Chapter 2. Configuring the upgrade strategy for OpenShift AI

As a cluster administrator, you can configure either an automatic or manual upgrade strategy for the Red Hat OpenShift AI Operator.

Important

By default, the Red Hat OpenShift AI Operator follows a sequential update process. This means that if there are several versions between the current version and the version that you intend to upgrade to, Operator Lifecycle Manager (OLM) upgrades the Operator to each of the intermediate versions before it upgrades it to the final, target version. If you configure automatic upgrades, OLM automatically upgrades the Operator to the latest available version, without human intervention.
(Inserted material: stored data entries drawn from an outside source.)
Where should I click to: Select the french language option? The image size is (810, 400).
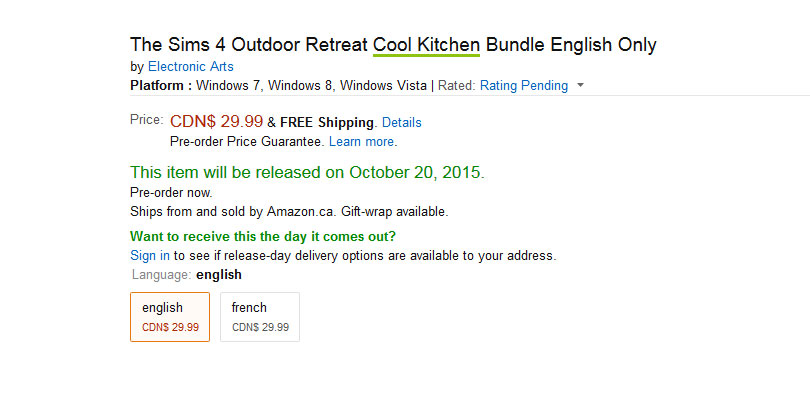[260, 317]

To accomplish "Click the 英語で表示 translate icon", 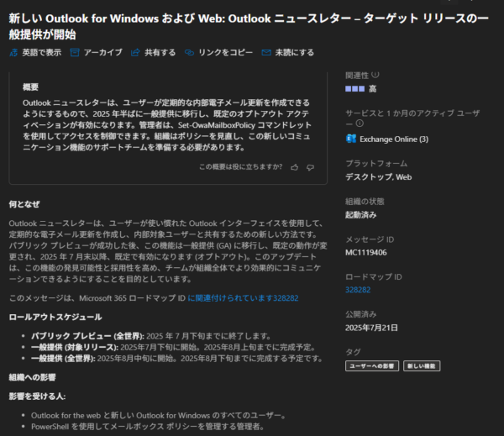I will coord(13,52).
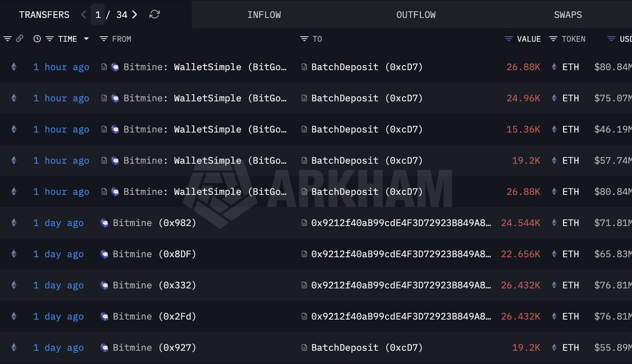
Task: Go to the next transfers page
Action: [x=135, y=15]
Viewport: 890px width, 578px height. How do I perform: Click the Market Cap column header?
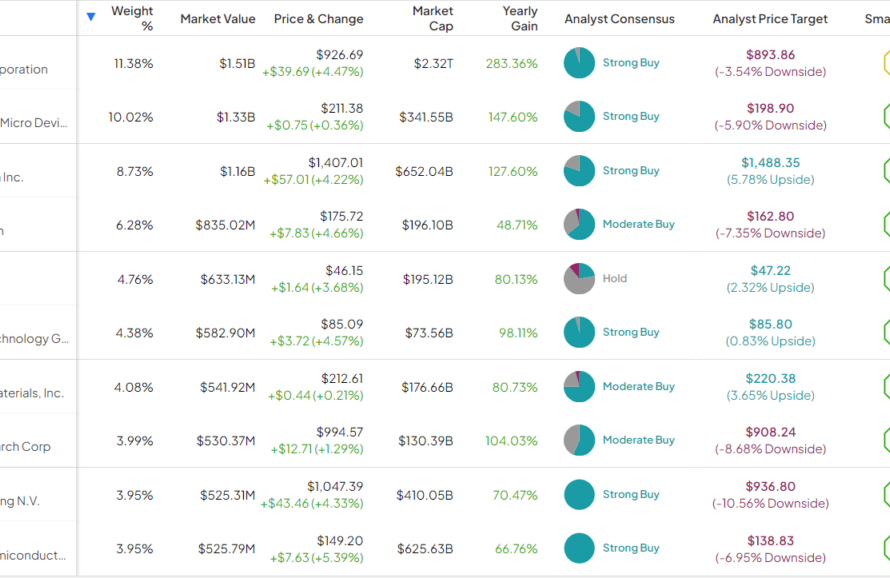point(433,19)
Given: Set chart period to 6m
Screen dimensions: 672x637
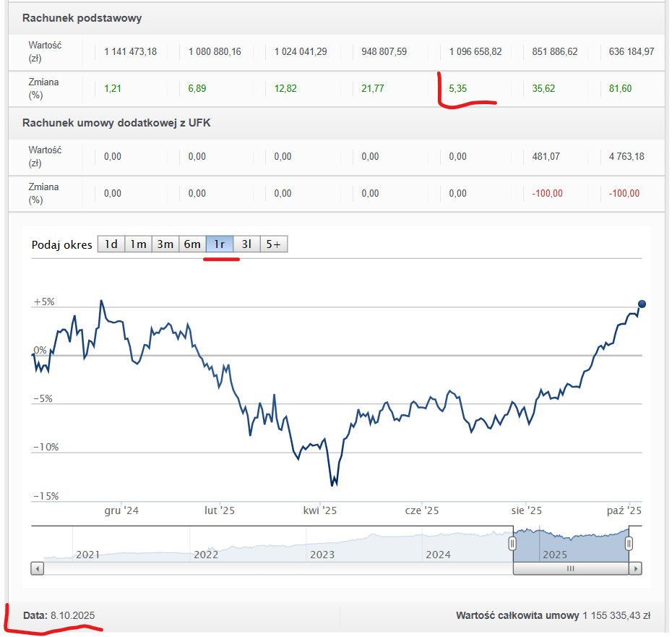Looking at the screenshot, I should tap(192, 244).
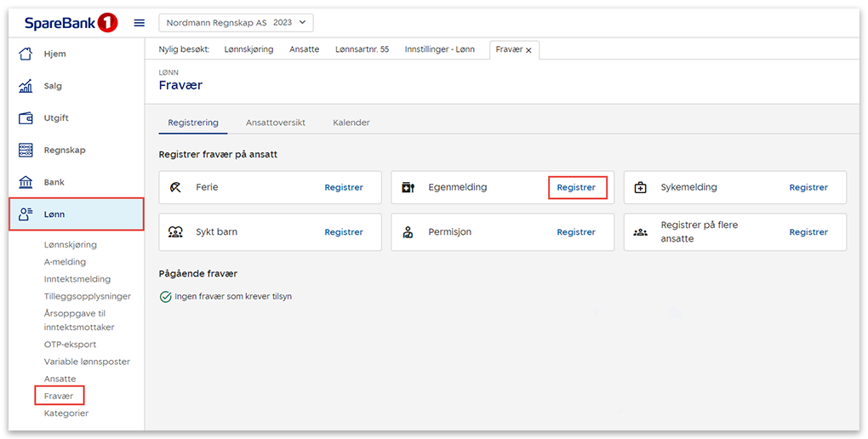Click Registrer for Permisjon
Screen dimensions: 868x439
(576, 232)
If you configure manual upgrades, a cluster administrator must manually approve each sequential update between the current version and the final, target version.

For information about supported versions, see Red Hat OpenShift AI Life Cycle.

Prerequisites

  • You have cluster administrator privileges for your OpenShift cluster.
  • The Red Hat OpenShift AI Operator is installed.

Procedure

  1. Log in to the OpenShift cluster web console as a cluster administrator.
  2. In the Administrator perspective, in the left menu, select OperatorsInstalled Operators.
  3. Click the Red Hat OpenShift AI Operator.
  4. Click the Subscription tab.
  5. Under Update approval, click the pencil icon and select one of the following update strategies:

    • Automatic: New updates are installed as soon as they become available.
    • Manual: A cluster administrator must approve any new update before installation begins.
  6. Click Save.

Additional resources

Chapter 3. Requirements for upgrading OpenShift AI

This section describes the tasks that you should complete when upgrading OpenShift AI.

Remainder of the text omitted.